Description of the task:
Render each line of the material below as a row in a Markdown table with the columns Row and Line, numbering the rows and skipping blank lines. Leave the pictures out.

Data for processing:
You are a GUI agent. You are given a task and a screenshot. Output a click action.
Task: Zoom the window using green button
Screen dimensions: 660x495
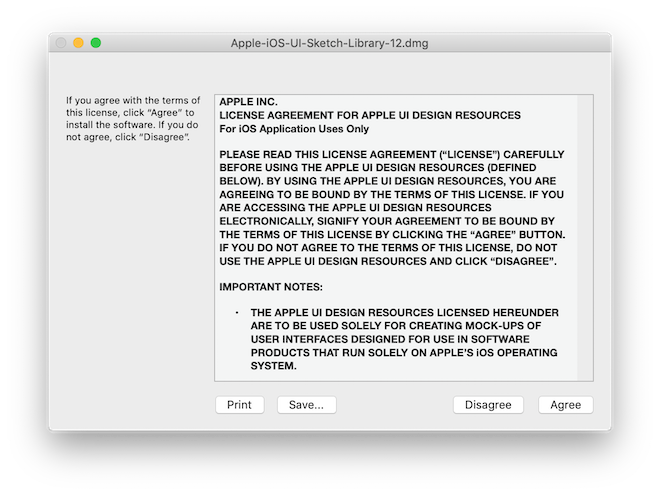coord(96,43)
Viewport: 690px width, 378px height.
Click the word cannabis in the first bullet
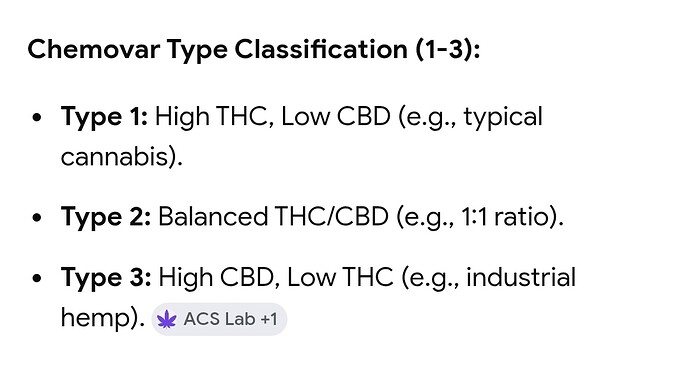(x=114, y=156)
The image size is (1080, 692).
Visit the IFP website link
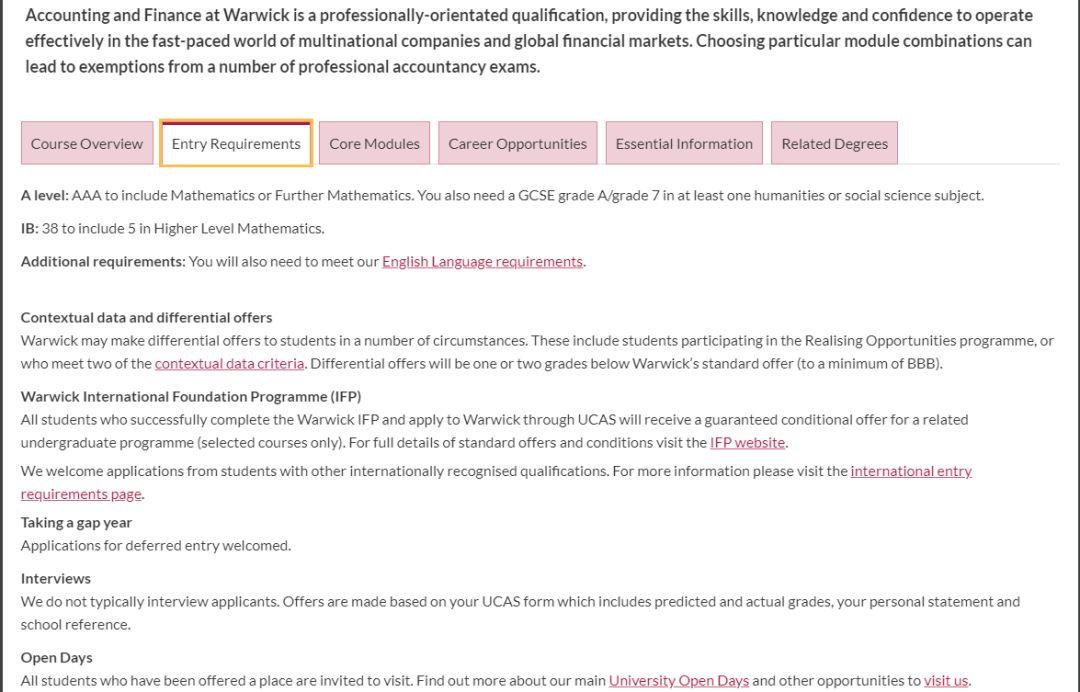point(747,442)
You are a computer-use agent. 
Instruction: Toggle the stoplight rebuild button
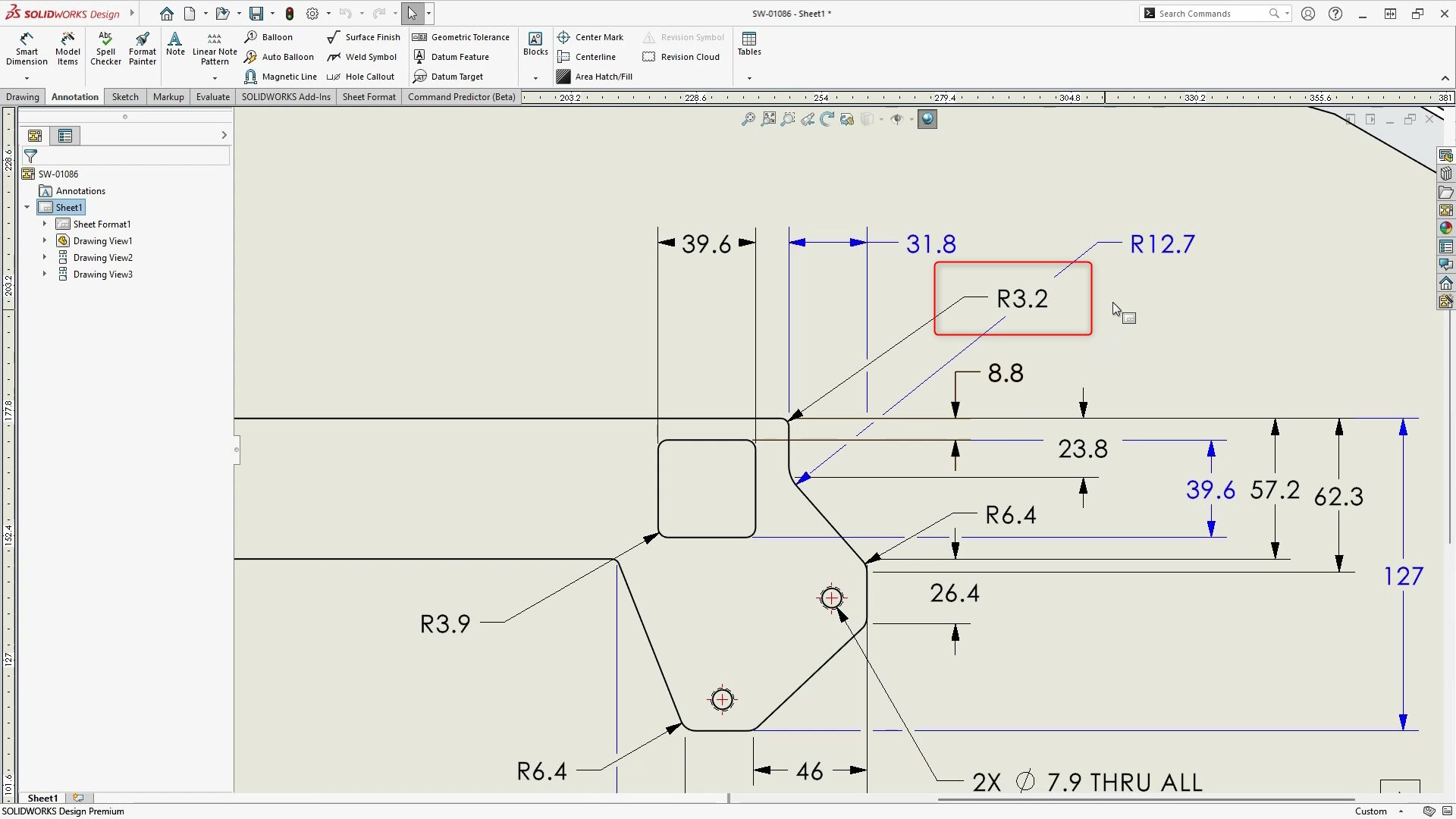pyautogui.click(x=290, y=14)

Answer to this task:
| Row | Line |
|---|---|
| 1 | You are a GUI agent. You are given a task and a screenshot. Output a click action. |
| 2 | Task: Zoom the window using green button |
| 3 | Screen dimensions: 660x495 |
| 4 | coord(96,43) |
| 5 | Viewport: 690px width, 378px height. |
| 6 | Click the word cannabis in the first bullet |
| 7 | (x=114, y=156) |
| 8 | The image size is (1080, 692). |
| 9 | Visit the IFP website link |
| 10 | point(747,442) |
| 11 | You are a computer-use agent.  |
| 12 | Instruction: Toggle the stoplight rebuild button |
| 13 | pyautogui.click(x=290, y=14) |